La Audiencia de Sevilla ratifica la multa de 5.700 euros a la actriz María León por agredir a un policía
La Audiencia de Sevilla ha confirmado la multa de 5.700 euros a María León por un delito de resistencia y otro leve de lesiones por haber agredido a la Policía Local de la capital hispalense en el mes de octubre del año 2022 junto al Parque de María Luisa. Con ello, se ha rechazado los recursos de los agentes atacados que ejercen la acusación particular y de la Fiscalía de Sevilla contra la sentencia del Juzgado de lo Penal número 12 de Sevilla para que se incluyera la pena de cárcel, según ha adelantado el Grupo Joly y confirmado elDiario.es.
Contra esta resolución solo cabe recurso de casación. Además, cabe recordar que, en la sentencia de marzo del año pasado, el juzgado condenaba a la acusada al pago de una multa de 4.800 euros por un delito de resistencia y al abono de una multa de 900 euros por un delito leve de lesiones, concurriendo la atenuante de reparación del daño.

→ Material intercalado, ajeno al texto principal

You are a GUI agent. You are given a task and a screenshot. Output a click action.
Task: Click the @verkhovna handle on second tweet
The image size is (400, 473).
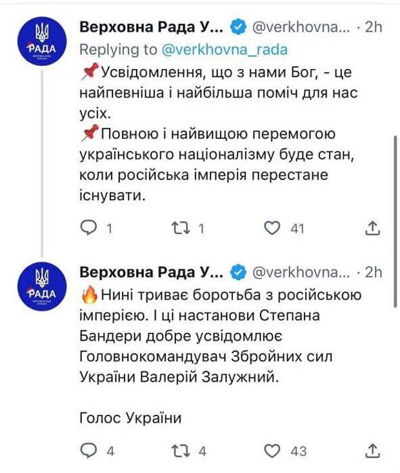301,273
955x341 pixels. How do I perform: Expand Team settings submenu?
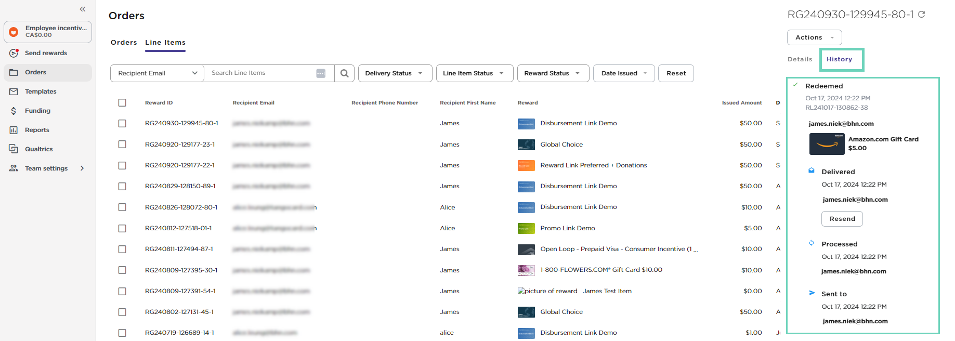[x=82, y=168]
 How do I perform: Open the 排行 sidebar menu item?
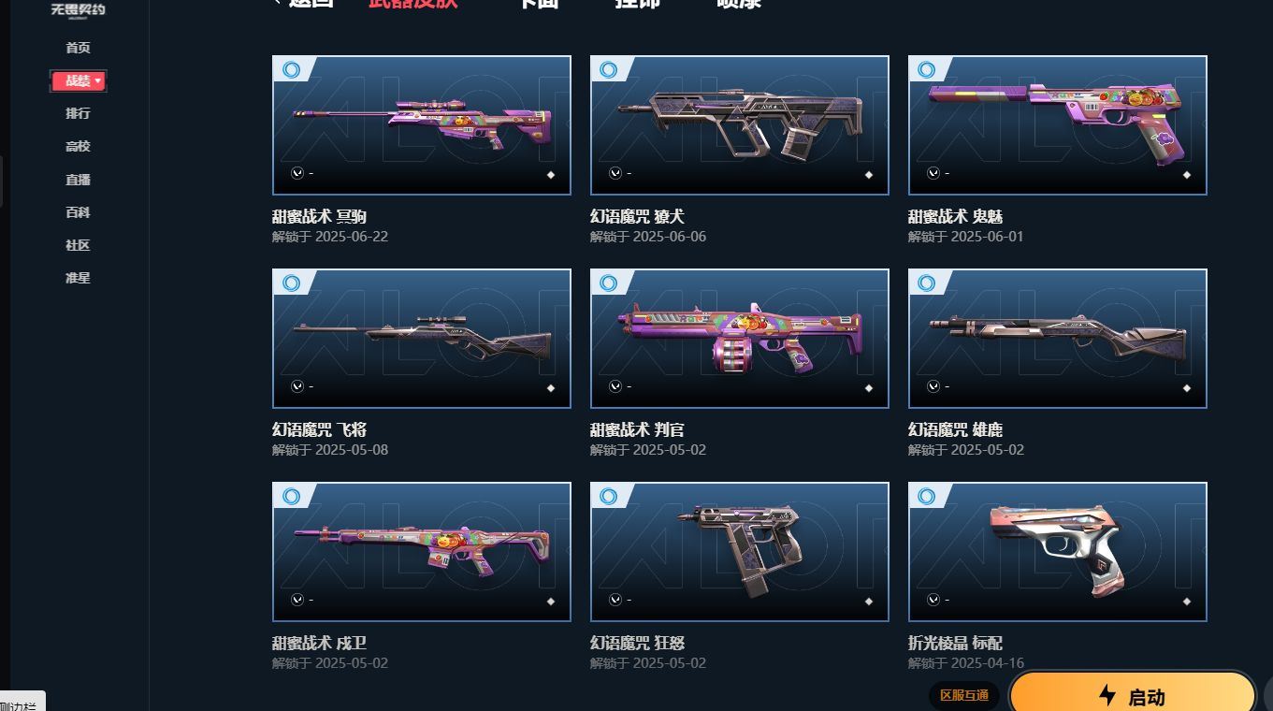[78, 113]
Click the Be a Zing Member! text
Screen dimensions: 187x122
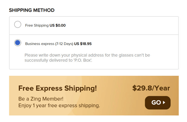point(41,99)
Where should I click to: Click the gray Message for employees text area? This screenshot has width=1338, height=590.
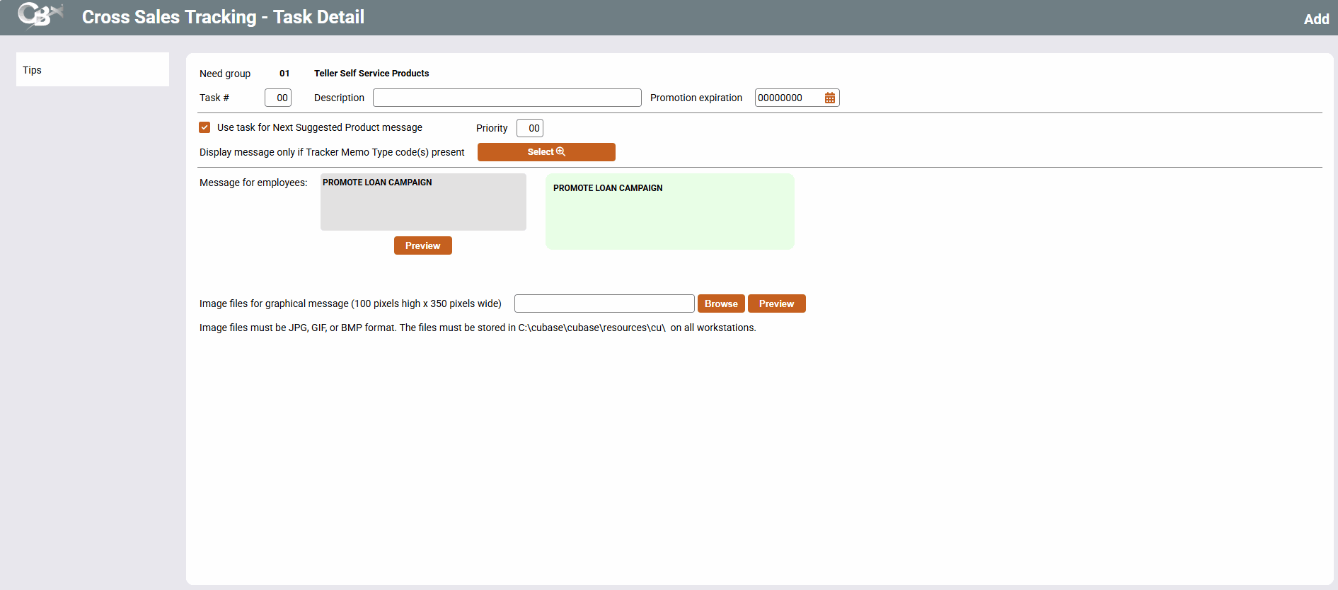click(423, 205)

Asimismo, la investigada tendrá que indemnizar a la agente lesionada en la cantidad de 100 euros, a cuyo fin se destinará la cantidad de 150 euros consignada por la propia acusada antes de la celebración de la vista oral, con devolución en su caso del sobrante. De otro lado, el juzgado absuelve a los otros dos acusados que fueron enjuiciados junto a la actriz por delitos de atentado, resistencia y desobediencia.
Pena de cárcel
En el juicio, la Fiscalía solicitó para la acusada un año y nueve meses de cárcel por un delito de atentado y el pago de una multa de 720 euros por un delito leve de lesiones, así como que indemnizara a la policía lesionada con 100 euros. Asimismo, pidió para un segundo investigado un año de prisión por un delito de atentado, y para el tercer acusado reclamó nueve meses de cárcel por un delito de resistencia.
La magistrada considera probado que los hechos tuvieron lugar sobre las 4.45 horas del día 1 de octubre de 2022, cuando los tres acusados paseaban por la avenida de María Luisa de la capital hispalense junto con otros acompañantes, uno de ellos en bicicleta, procedentes de una cena y en busca de un local abierto.
De este modo, dos agentes de la Policía Local que se encontraban de servicio en coche patrulla y uniformados, exhibiendo placa emblema, procedieron a dar el alto al ciclista y le requirieron para que se sometiese a las pruebas de determinación del grado de impregnación alcohólica, para lo cual solicitaron la presencia del vehículo policial que portaba el denominado test de aproximación y, tras su realización y a la vista de su resultado, pidieron la presencia de furgón policial para la práctica de prueba con etilómetro evidencial.
La sentencia considera probado que, durante esta actuación, la actriz acusada fue requerida por los agentes para identificarse, mientras que, posteriormente, le informaron de que iba a ser conducida a dependencias policiales para su identificación en forma, motivo por el que la acusada se introdujo por su propio pie en el vehículo policial.
Propinó un puñetazo a una agente
Al hilo, la jueza añade que, una vez iniciada la marcha por el vehículo policial, uno de los acusados “se situó delante del mismo, impidiendo que continuase avanzando, mientras los agentes desde el interior hacían indicaciones con gestos para que se apartara hasta que, finalmente, descendieron del vehículo para poder reanudar la marcha”, momento en el que una persona no identificada abrió la puerta trasera del vehículo policial.
Los dos agentes del vehículo policial “fueron tras ella y trataron de sujetarla cada uno por un brazo”, momento en el que la acusada, “movida por el ánimo de oponerse a la actuación policial y asumiendo causar con ello un menoscabo físico a la agente, forcejeó y lanzó un puñetazo con el brazo izquierdo a la agente en la mejilla derecha, perdió el equilibrio y cayó al suelo, desde donde le lanzó también una patada al tiempo que se dirigía a ella diciéndole ”hija de puta, zorra“”.
En este punto, la magistrada considera igualmente probado que, la acusada “trató de eludir a los agentes, intentando huir de los mismos, hasta que le dieron alcance, reteniéndola contra una valla, donde la agente trató de ponerle los grilletes, precisando la ayuda” de dos compañeros en tanto la condenada “gritaba que no la tocaran”.
Tal y como recoge la sentencia, mientras la agente “trataba de proceder a la detención” de la investigada, “otra persona, con total desprecio por el principio de autoridad y asumiendo la posible causación de menoscabo físico a la agente, la sujetó del chaleco protector que llevaba, zarandeándola con intensidad para impedir que pudiera esposar” a la acusada, “cesando en su actitud sólo cuando fue separado por otro agente”, aunque la jueza no considera que el autor de tales hechos fuera uno de los acusados que ha sido por ello absuelto.